CVE-2022-28222: 
WordPress vulnerability analysis and mitigation

The CleanTalk AntiSpam plugin version 5.173 and earlier for WordPress contains a Reflected Cross-Site Scripting (XSS) vulnerability. The vulnerability exists in the /lib/Cleantalk/ApbctWP/FindSpam/ListTable/Users.php file and can be exploited through the $_REQUEST['page'] parameter (CVE MITRE).

The vulnerability has been assigned CVE-2022-28222 with a CVSS Score of 6.1 (Medium).
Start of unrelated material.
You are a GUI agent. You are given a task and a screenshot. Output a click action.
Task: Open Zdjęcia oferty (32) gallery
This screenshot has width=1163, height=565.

The issue is a classic Reflected Cross-Site Scripting (XSS) vulnerability that exists in the CleanTalk AntiSpam WordPress plugin's user list functionality (Wordfence Blog).

If successfully exploited, this XSS vulnerability could allow attackers to execute arbitrary JavaScript code in the context of the victim's browser session. This could potentially lead to theft of sensitive information, session hijacking, or other malicious actions performed in the context of the authenticated user's session.

Users are advised to update their CleanTalk AntiSpam plugin to a version newer than 5.173 to address this vulnerability. If immediate updating is not possible, website administrators should consider implementing additional security controls or temporarily disabling the affected plugin until it can be updated.